- _Source records_:

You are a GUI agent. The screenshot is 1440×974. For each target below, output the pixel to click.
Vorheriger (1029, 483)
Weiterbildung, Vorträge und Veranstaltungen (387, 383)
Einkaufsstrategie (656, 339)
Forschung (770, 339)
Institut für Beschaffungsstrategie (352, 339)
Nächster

- _Stated problem_: Copy everything from the item containing "Weiterbildung, Vorträge und" down to the last item, replacing "Forschung" with "Lehre" and leaving the rest unchanged.

- _Answer to this exercise_:
Weiterbildung, Vorträge und Veranstaltungen (387, 383)
Einkaufsstrategie (656, 339)
Lehre (770, 339)
Institut für Beschaffungsstrategie (352, 339)
Nächster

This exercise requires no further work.